The entries shown below are to be printed in full, unaltered.

_ _ _ _ _

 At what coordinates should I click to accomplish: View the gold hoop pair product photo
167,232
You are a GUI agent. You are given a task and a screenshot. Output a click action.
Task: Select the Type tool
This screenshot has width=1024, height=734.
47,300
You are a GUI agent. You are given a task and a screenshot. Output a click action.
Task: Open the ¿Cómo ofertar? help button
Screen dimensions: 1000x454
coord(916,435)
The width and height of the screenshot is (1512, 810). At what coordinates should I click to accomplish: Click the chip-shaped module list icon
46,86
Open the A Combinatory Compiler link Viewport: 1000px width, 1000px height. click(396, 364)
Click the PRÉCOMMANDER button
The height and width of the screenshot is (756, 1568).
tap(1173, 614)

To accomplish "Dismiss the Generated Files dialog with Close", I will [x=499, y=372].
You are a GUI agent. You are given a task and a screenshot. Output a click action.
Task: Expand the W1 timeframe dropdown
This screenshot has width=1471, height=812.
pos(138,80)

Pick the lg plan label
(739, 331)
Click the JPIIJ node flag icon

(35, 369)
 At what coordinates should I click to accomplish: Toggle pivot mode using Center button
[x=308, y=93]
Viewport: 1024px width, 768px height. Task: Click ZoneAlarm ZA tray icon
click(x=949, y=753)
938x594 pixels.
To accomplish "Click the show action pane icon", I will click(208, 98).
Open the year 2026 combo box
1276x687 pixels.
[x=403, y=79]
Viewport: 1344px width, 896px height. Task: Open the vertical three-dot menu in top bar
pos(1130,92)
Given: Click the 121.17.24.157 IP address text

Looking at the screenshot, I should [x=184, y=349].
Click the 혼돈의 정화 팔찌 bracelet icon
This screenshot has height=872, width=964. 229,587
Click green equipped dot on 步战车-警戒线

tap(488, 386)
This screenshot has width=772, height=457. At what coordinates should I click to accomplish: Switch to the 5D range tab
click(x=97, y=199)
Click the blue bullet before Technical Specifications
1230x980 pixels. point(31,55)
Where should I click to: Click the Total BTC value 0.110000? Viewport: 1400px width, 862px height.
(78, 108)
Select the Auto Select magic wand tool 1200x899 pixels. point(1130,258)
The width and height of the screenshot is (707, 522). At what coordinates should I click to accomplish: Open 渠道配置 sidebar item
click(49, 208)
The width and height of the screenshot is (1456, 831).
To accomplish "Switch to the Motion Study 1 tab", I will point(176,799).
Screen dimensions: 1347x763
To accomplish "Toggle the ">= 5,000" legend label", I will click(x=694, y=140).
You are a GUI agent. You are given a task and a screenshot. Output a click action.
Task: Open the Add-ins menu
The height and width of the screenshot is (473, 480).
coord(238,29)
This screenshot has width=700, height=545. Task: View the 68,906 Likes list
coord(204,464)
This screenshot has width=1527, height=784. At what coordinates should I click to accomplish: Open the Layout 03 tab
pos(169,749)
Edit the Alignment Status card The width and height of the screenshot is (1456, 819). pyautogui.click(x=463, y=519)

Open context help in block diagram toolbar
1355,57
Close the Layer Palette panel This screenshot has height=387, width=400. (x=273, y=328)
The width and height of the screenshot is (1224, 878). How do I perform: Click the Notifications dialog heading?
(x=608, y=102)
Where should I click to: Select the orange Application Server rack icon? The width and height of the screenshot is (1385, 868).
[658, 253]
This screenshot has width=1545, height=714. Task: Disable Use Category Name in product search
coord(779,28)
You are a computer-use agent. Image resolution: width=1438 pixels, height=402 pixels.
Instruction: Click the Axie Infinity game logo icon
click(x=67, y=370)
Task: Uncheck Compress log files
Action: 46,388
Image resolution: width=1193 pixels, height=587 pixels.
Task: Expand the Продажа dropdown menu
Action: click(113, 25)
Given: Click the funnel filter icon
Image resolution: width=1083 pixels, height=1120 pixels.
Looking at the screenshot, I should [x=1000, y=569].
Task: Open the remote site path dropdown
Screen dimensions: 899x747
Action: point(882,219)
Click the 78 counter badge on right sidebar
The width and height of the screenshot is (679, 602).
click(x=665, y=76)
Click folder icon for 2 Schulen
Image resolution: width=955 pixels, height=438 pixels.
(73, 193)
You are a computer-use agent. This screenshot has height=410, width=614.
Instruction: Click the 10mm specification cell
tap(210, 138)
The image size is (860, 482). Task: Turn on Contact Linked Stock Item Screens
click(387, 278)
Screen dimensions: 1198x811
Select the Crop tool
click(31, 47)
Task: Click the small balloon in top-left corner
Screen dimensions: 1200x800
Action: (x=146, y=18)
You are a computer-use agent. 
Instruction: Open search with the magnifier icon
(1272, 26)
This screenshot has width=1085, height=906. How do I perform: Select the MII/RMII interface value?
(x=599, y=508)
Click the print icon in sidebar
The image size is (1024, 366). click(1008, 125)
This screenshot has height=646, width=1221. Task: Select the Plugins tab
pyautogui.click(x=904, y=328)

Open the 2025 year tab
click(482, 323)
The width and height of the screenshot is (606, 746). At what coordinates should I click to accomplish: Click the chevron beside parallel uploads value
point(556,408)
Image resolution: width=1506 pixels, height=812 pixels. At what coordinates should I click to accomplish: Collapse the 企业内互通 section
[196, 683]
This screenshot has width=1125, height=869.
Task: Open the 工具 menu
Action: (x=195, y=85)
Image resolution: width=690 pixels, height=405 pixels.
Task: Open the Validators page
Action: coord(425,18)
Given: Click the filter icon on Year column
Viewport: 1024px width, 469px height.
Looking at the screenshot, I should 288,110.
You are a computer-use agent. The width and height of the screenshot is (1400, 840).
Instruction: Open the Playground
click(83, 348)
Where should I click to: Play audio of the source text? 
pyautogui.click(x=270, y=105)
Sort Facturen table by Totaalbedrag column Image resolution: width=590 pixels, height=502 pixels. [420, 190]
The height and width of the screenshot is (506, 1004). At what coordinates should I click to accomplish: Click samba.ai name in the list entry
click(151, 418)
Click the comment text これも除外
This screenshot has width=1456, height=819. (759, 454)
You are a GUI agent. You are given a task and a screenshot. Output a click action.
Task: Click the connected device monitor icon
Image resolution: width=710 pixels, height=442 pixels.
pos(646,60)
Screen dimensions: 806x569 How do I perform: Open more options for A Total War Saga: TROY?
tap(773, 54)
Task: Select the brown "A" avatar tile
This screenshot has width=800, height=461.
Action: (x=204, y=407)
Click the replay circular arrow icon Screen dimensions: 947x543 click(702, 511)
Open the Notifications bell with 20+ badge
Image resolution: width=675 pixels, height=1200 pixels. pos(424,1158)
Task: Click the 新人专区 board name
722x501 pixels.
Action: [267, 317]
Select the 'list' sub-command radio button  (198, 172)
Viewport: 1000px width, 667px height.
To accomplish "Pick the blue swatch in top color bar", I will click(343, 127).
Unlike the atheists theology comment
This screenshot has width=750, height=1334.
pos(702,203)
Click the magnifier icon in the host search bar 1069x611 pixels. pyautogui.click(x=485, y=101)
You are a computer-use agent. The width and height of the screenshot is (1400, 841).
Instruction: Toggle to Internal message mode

_ _ _ _ _

WRITTEN RESPONSE
 At what coordinates should I click to accomplish: View the gold hoop pair product photo
167,232
You are a GUI agent. You are given a task and a screenshot. Output a click action.
Task: Select the Type tool
This screenshot has width=1024, height=734.
47,300
You are a GUI agent. You are given a task and a screenshot. Output a click action.
Task: Open the ¿Cómo ofertar? help button
Screen dimensions: 1000x454
coord(916,435)
The width and height of the screenshot is (1512, 810). At what coordinates should I click to accomplish: Click the chip-shaped module list icon
46,86
Open the A Combinatory Compiler link Viewport: 1000px width, 1000px height. click(396, 364)
Click the PRÉCOMMANDER button
The height and width of the screenshot is (756, 1568).
tap(1173, 614)

To accomplish "Dismiss the Generated Files dialog with Close", I will [x=499, y=372].
You are a GUI agent. You are given a task and a screenshot. Output a click action.
Task: Expand the W1 timeframe dropdown
This screenshot has width=1471, height=812.
pos(138,80)

Pick the lg plan label
(739, 331)
Click the JPIIJ node flag icon

(35, 369)
 At what coordinates should I click to accomplish: Toggle pivot mode using Center button
[x=308, y=93]
Viewport: 1024px width, 768px height. Task: Click ZoneAlarm ZA tray icon
click(x=949, y=753)
938x594 pixels.
To accomplish "Click the show action pane icon", I will click(208, 98).
Open the year 2026 combo box
1276x687 pixels.
[x=403, y=79]
Viewport: 1344px width, 896px height. Task: Open the vertical three-dot menu in top bar
pos(1130,92)
Given: Click the 121.17.24.157 IP address text

Looking at the screenshot, I should [x=184, y=349].
Click the 혼돈의 정화 팔찌 bracelet icon
This screenshot has height=872, width=964. 229,587
Click green equipped dot on 步战车-警戒线

tap(488, 386)
This screenshot has width=772, height=457. At what coordinates should I click to accomplish: Switch to the 5D range tab
click(x=97, y=199)
Click the blue bullet before Technical Specifications
1230x980 pixels. point(31,55)
Where should I click to: Click the Total BTC value 0.110000? Viewport: 1400px width, 862px height.
(78, 108)
Select the Auto Select magic wand tool 1200x899 pixels. point(1130,258)
The width and height of the screenshot is (707, 522). At what coordinates should I click to accomplish: Open 渠道配置 sidebar item
click(49, 208)
The width and height of the screenshot is (1456, 831).
To accomplish "Switch to the Motion Study 1 tab", I will point(176,799).
Screen dimensions: 1347x763
To accomplish "Toggle the ">= 5,000" legend label", I will click(x=694, y=140).
You are a GUI agent. You are given a task and a screenshot. Output a click action.
Task: Open the Add-ins menu
The height and width of the screenshot is (473, 480).
coord(238,29)
This screenshot has width=700, height=545. Task: View the 68,906 Likes list
coord(204,464)
This screenshot has width=1527, height=784. At what coordinates should I click to accomplish: Open the Layout 03 tab
pos(169,749)
Edit the Alignment Status card The width and height of the screenshot is (1456, 819). pyautogui.click(x=463, y=519)

Open context help in block diagram toolbar
1355,57
Close the Layer Palette panel This screenshot has height=387, width=400. (x=273, y=328)
The width and height of the screenshot is (1224, 878). How do I perform: Click the Notifications dialog heading?
(x=608, y=102)
Where should I click to: Select the orange Application Server rack icon? The width and height of the screenshot is (1385, 868).
[658, 253]
This screenshot has width=1545, height=714. Task: Disable Use Category Name in product search
coord(779,28)
You are a computer-use agent. Image resolution: width=1438 pixels, height=402 pixels.
Instruction: Click the Axie Infinity game logo icon
click(x=67, y=370)
Task: Uncheck Compress log files
Action: 46,388
Image resolution: width=1193 pixels, height=587 pixels.
Task: Expand the Продажа dropdown menu
Action: click(113, 25)
Given: Click the funnel filter icon
Image resolution: width=1083 pixels, height=1120 pixels.
Looking at the screenshot, I should [x=1000, y=569].
Task: Open the remote site path dropdown
Screen dimensions: 899x747
Action: point(882,219)
Click the 78 counter badge on right sidebar
The width and height of the screenshot is (679, 602).
click(x=665, y=76)
Click folder icon for 2 Schulen
Image resolution: width=955 pixels, height=438 pixels.
(73, 193)
You are a computer-use agent. This screenshot has height=410, width=614.
Instruction: Click the 10mm specification cell
tap(210, 138)
The image size is (860, 482). Task: Turn on Contact Linked Stock Item Screens
click(387, 278)
Screen dimensions: 1198x811
Select the Crop tool
click(31, 47)
Task: Click the small balloon in top-left corner
Screen dimensions: 1200x800
Action: (x=146, y=18)
You are a computer-use agent. 
Instruction: Open search with the magnifier icon
(1272, 26)
This screenshot has width=1085, height=906. How do I perform: Select the MII/RMII interface value?
(x=599, y=508)
Click the print icon in sidebar
The image size is (1024, 366). click(1008, 125)
This screenshot has height=646, width=1221. Task: Select the Plugins tab
pyautogui.click(x=904, y=328)

Open the 2025 year tab
click(482, 323)
The width and height of the screenshot is (606, 746). At what coordinates should I click to accomplish: Click the chevron beside parallel uploads value
point(556,408)
Image resolution: width=1506 pixels, height=812 pixels. At what coordinates should I click to accomplish: Collapse the 企业内互通 section
[196, 683]
This screenshot has width=1125, height=869.
Task: Open the 工具 menu
Action: (x=195, y=85)
Image resolution: width=690 pixels, height=405 pixels.
Task: Open the Validators page
Action: coord(425,18)
Given: Click the filter icon on Year column
Viewport: 1024px width, 469px height.
Looking at the screenshot, I should 288,110.
You are a computer-use agent. The width and height of the screenshot is (1400, 840).
Instruction: Open the Playground
click(83, 348)
Where should I click to: Play audio of the source text? 
pyautogui.click(x=270, y=105)
Sort Facturen table by Totaalbedrag column Image resolution: width=590 pixels, height=502 pixels. [420, 190]
The height and width of the screenshot is (506, 1004). At what coordinates should I click to accomplish: Click samba.ai name in the list entry
click(151, 418)
Click the comment text これも除外
This screenshot has width=1456, height=819. (759, 454)
You are a GUI agent. You are given a task and a screenshot. Output a click action.
Task: Click the connected device monitor icon
Image resolution: width=710 pixels, height=442 pixels.
pos(646,60)
Screen dimensions: 806x569 How do I perform: Open more options for A Total War Saga: TROY?
tap(773, 54)
Task: Select the brown "A" avatar tile
This screenshot has width=800, height=461.
Action: (x=204, y=407)
Click the replay circular arrow icon Screen dimensions: 947x543 click(702, 511)
Open the Notifications bell with 20+ badge
Image resolution: width=675 pixels, height=1200 pixels. pos(424,1158)
Task: Click the 新人专区 board name
722x501 pixels.
Action: [267, 317]
Select the 'list' sub-command radio button  (198, 172)
Viewport: 1000px width, 667px height.
To accomplish "Pick the blue swatch in top color bar", I will click(343, 127).
Unlike the atheists theology comment
This screenshot has width=750, height=1334.
pos(702,203)
Click the magnifier icon in the host search bar 1069x611 pixels. pyautogui.click(x=485, y=101)
You are a computer-use agent. The width and height of the screenshot is (1400, 841).
Instruction: Toggle to Internal message mode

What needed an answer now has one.